**REQUIRED WORK:**
1: In the Lisp excerpt, which two functions did the author add that could create cycles?
2: Extend the Lisp excerpt, picking up right after its last sentence.

━━ DOCUMENT EXCERPT ━━

This is my hobby and a follow up to Taos that I did back in the 90’s. See
‘Virtual Processor’ page on Wikipedia for link articles of various scans from
back then. Got to head into the car now.....

------
tartoran
Taken from the documenation:

Lisp

It's probably worth a few words specifically about the included Lisp and how
it works, and how many rules it breaks ! The reason for doing the Lisp was to
allow me to create an assembler to replace NASM, I was not concerned with
sticking to 'the lisp way', or whatever your local Lisp guru says. No doubt I
will have many demons in hell awaiting me...

First of all there is no garbage collector by choice. All objects used by the
Lisp are reference counted objects from the class library. Early on the Lisp
was never going to have a problem with cycles because it had no way to create
them, but as I developed the assembler I decided to introduce two functions,
push and elem-set, that could create cycles. However the efficiency advantage
in coding the assembler made me look the other way. There are now other ways
that a cycle can be created, by naming an environment within its own scope,
but again this was too good an efficiency feature to miss out on. So you do
have to be careful not to create cycles, so think about how your code works.

━━━
━━ EXTRACTED RECORDS ━━

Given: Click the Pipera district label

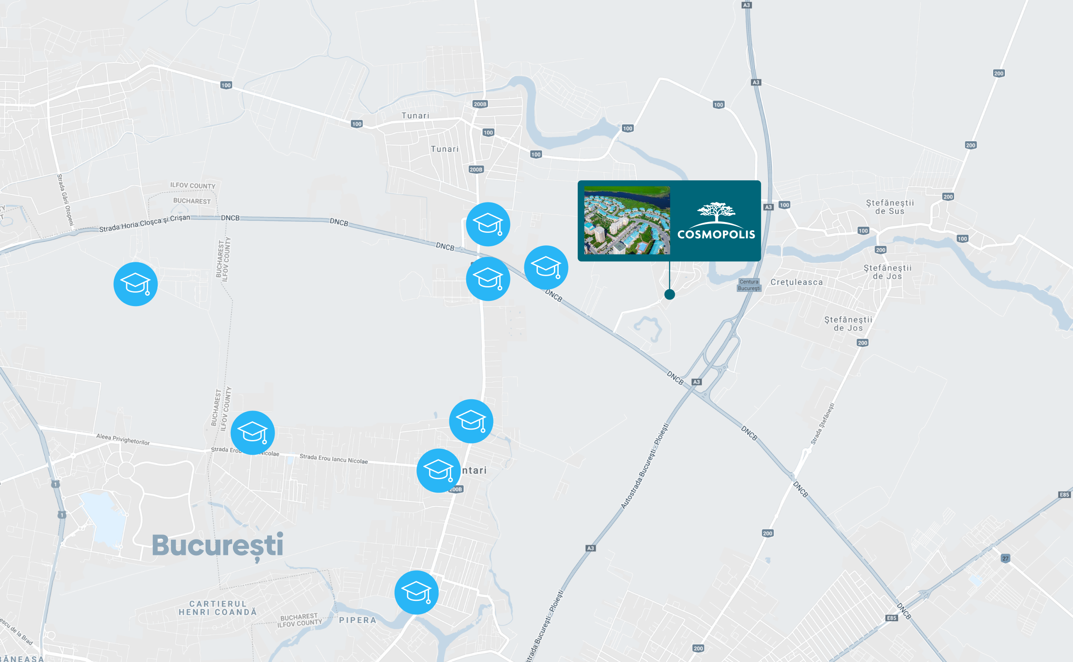Looking at the screenshot, I should coord(358,620).
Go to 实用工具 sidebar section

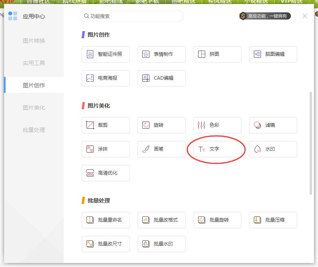pyautogui.click(x=34, y=63)
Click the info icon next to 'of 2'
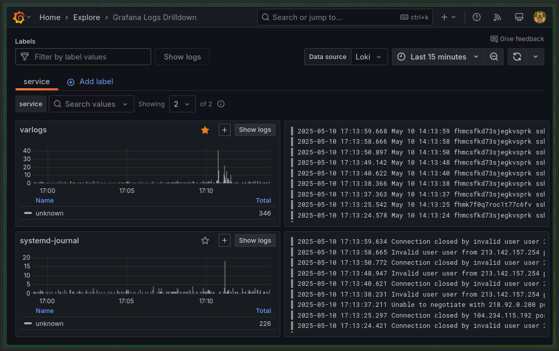The height and width of the screenshot is (351, 559). (221, 104)
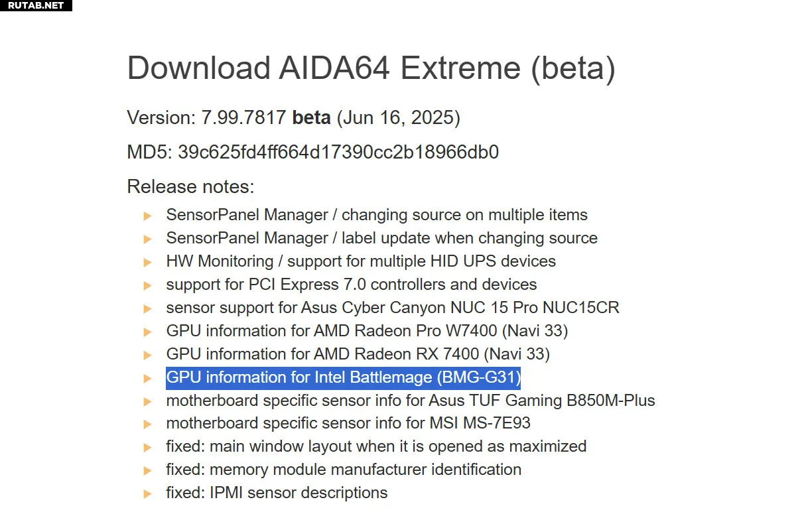This screenshot has width=804, height=524.
Task: Click the Asus TUF Gaming B850M-Plus line
Action: pos(411,401)
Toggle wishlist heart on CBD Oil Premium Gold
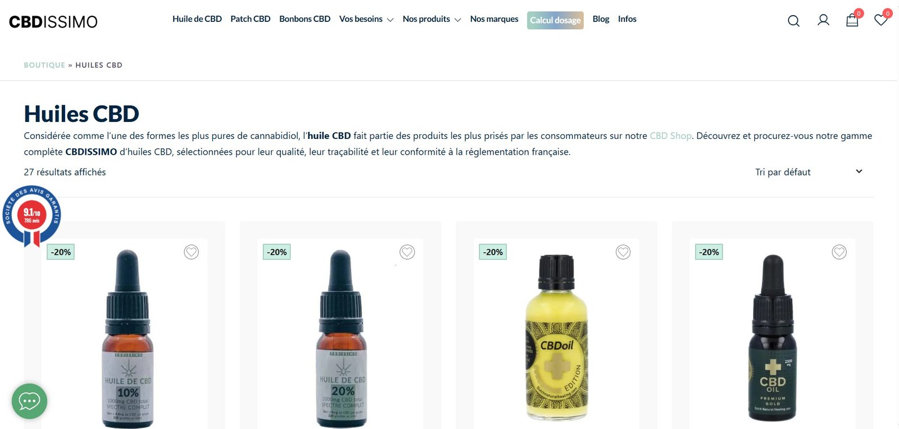 tap(839, 252)
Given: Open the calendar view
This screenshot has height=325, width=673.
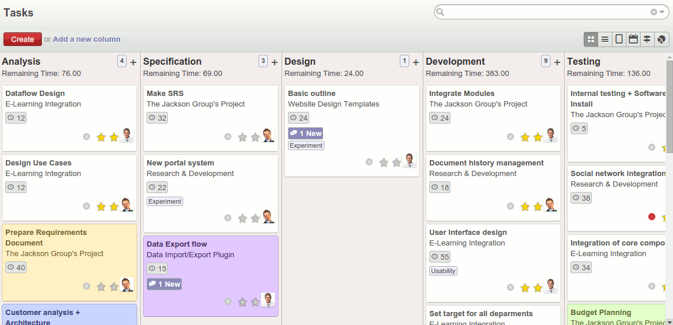Looking at the screenshot, I should point(633,39).
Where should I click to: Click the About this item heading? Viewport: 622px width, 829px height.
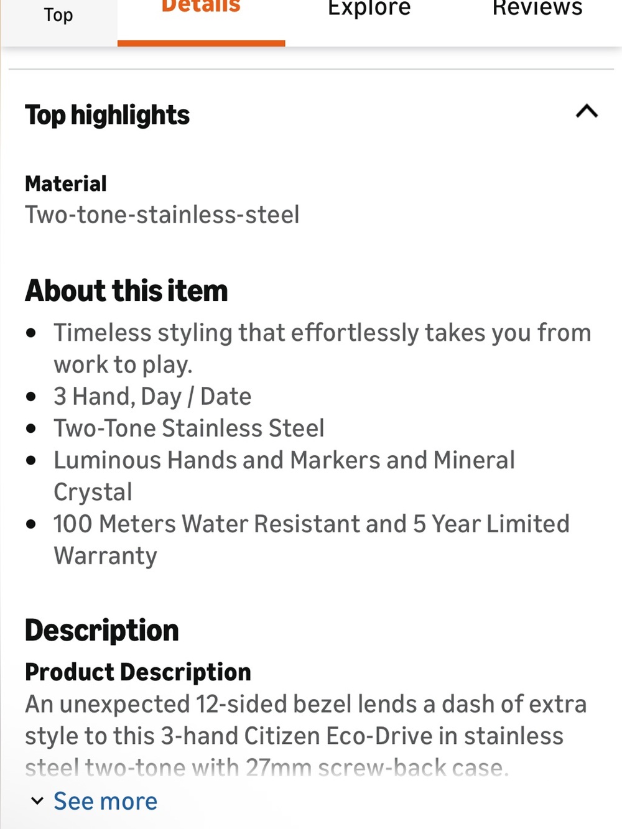[126, 290]
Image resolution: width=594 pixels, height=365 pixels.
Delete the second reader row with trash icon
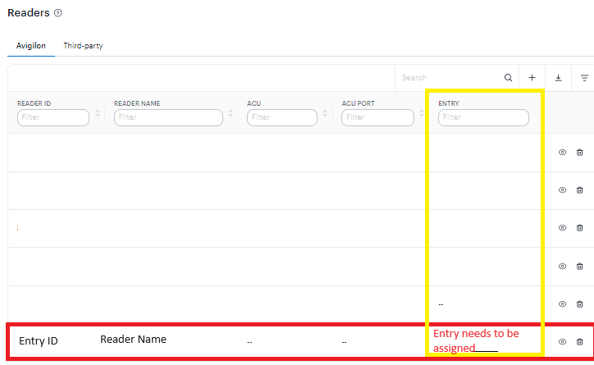[579, 190]
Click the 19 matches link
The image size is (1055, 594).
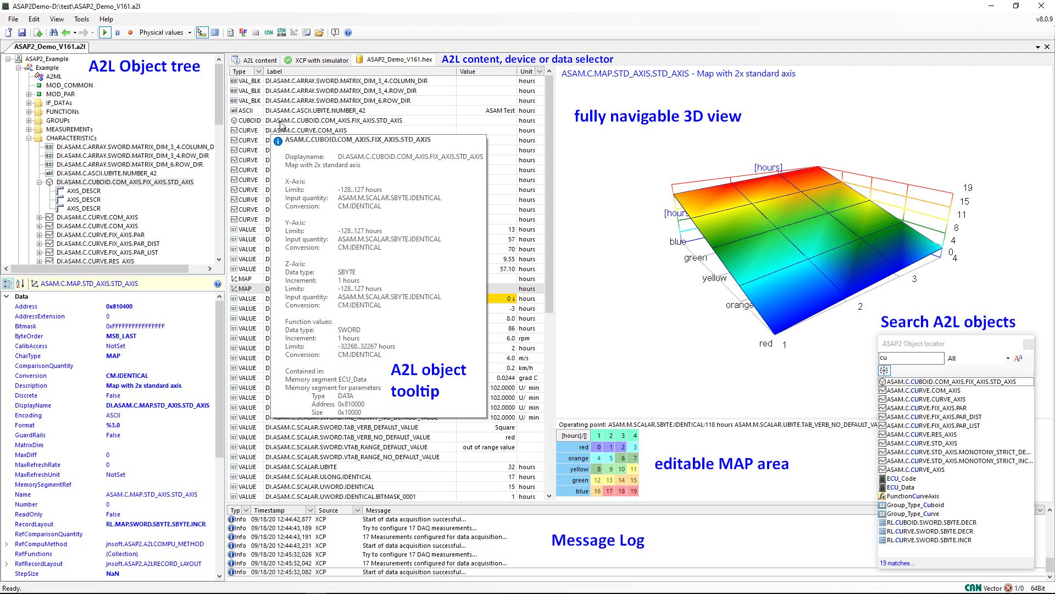pyautogui.click(x=897, y=563)
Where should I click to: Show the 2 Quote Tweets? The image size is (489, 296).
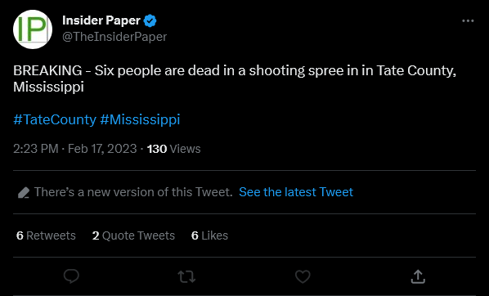coord(133,235)
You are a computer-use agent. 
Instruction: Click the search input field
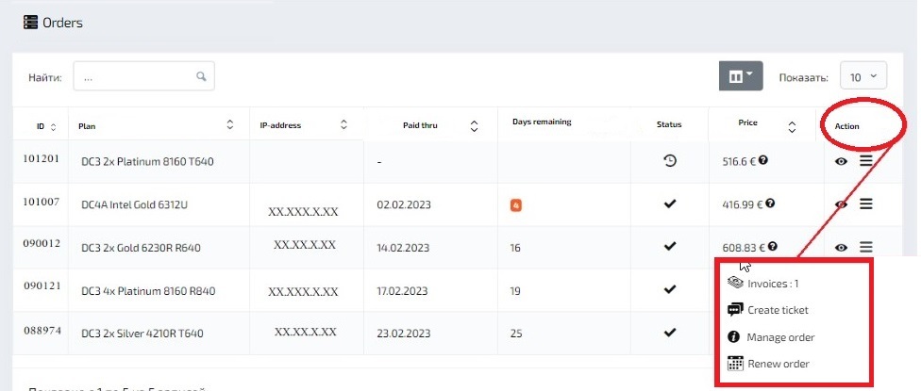[x=137, y=77]
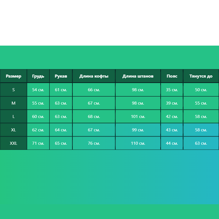Select the S size row label
The width and height of the screenshot is (219, 219).
point(13,90)
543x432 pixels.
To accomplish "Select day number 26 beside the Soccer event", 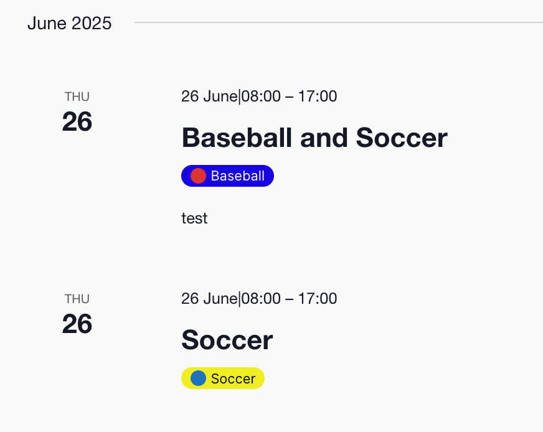I will pyautogui.click(x=77, y=324).
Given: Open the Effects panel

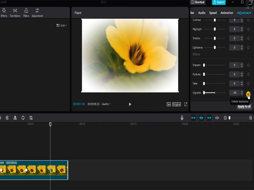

━━━

**RESPONSES TO THE TASKS:**
1: push and elem-set.

2:
No tail recursion optimization ! There is a single looping function provided
in native code, while, every other looping construct builds on this primitive.
There are also two native primitives some! and each! that provide generic
access to iterating over a slice of a sequence/s, while calling a function on
the grouped elements. Standard some and each are built on these but they also
allow other constructs to be built and gain the advantage of machine coded
iteration. I try to stick to a functional approach in my Lisp code, and
manipulate collections of things in a functional way with operations like map,
filter, reduce, each etc. I've not found the lack of tail recursion a problem.

All symbols live in the same environment, functions, macros, everything. The
environment is a chain of hash maps. Each lambda gets a new hash map pushed
onto the environment chain on invocation, and dereferenced on exit. The env
function can be used to return the current hash map and optionally resize the
number of buckets from the default of 1. This proves very effective for
storing large numbers of symbols and objects for the assembler as well as
creating caches. Make sure to setq the symbol you bind to the result of env to
nil before returning from the function if you do this, else you will create a
cycle that can't be freed.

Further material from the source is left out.